Ele quase derrubou mas pego antes de cair.

Era um anel prateado, estava um pouco riscado por causa do tempo. Tinha algo escrito nele, mesmo com os riscos ainda era possível ler.

“Nós somos o futuro. ”

- O anel da mamãe? – Perguntou Edgar, Josh apenas assentiu. – Achei que tinha perdido no acidente.

- Na verdade eu tinha guardado para uma ocasião especial, eu não usei porque com certeza perderia. E na verdade esse anel antes de ser da mamãe era dele.

- Entendi..., mas ainda assim não deixar de ser da mamãe... vou cuidar bem dele! – Disse Edgar colocando o anel no dedo. – Serviu como uma luva. Bem, já vou indo. Até mais pessoal!

Dito isso saiu de sua casa foi para a garagem e pegou sua bicicleta. Pedalou o mais rápido que podia até sua escola.

Ele conseguiu chegar no momento que o porteiro estava fechando o portão, sorte dele que não era prova do Enem, o porteiro deixou ele entrar.

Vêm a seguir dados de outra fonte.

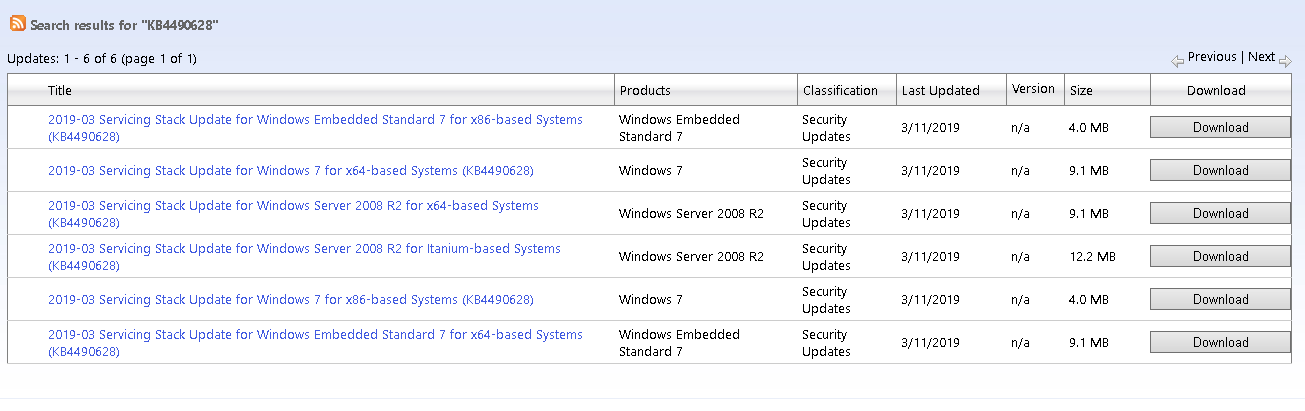Open Windows 7 x64-based Systems update link
The width and height of the screenshot is (1305, 411).
(x=291, y=171)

Deixou sua bicicleta acorrentada em uma coluna e correu para sua sala de aula. Já na porta ele viu pelo vidro que o professor já estava na sala fazendo a chamada. Edgar rapidamente pegou seu celular e mandou uma mensagem para o seu melhor amigo que era da mesma sala.

Edgar: Em que nome ele estar?!

Ele esperou seu amigo terminar de digitar, aqueles pontinhos se mexendo lhe davam uma ansiedade de matar.

Até que chegou:

Brother: No Bernardo ainda. Arruma logo um jeito de entrar.

- Ai caramba, ai caramba... – repetia Edgar enquanto pensava. Ele olhou para o alarma de incêndio. – Não, muito clichê esse método. Pensa...pensa...

Até que uma luz no fim do túnel veio na sua cabeça.

- Já sei!

Como estava no corredor dos armários, Edgar foi até ao armário do seu amigo e como sabia a senha, tirou do mesmo, três explosivos pequenos. Seu amigo gostava muito de fazer bombinhas caseiras.

Pegou o isqueiro e ascendeu o pavio das três e jogou no corredor.

Quando o pavio foi totalmente queimado chegando a pólvora da bombinha fazendo a mesma explodir. Os sons das explosões com certeza fizeram todas as salas se assustarem, afinal, parecia que estava acontecendo um tiroteio no corredor. Edgar rapidamente se escondeu atrás de uma lixeira quando todos os alunos das salas saíram para ver o que estava acontecendo. O corredor ficou cheio de alunos e professores. Aproveitando isso, Edgar se misturou com os alunos e quando tudo foi se acalmando e todos os alunos voltaram para suas salas ele seguiu sua turma.

Se sentou em sua carteira com um sorriso vitorioso.

- Onde parei mesmo? – Perguntou o professor.

- No Eduardo Barreto, professor. – Disse alguém da sala.

- Ah sim! – Ele disse. – Continuando: Edgar Kuromake.

- Presente!

 

...

 

O almoço chegou. Edgar procurou seus amigos e encontrou os mesmos sentados perto da quadra de esportes. Se aproximou deles e se sentou com eles.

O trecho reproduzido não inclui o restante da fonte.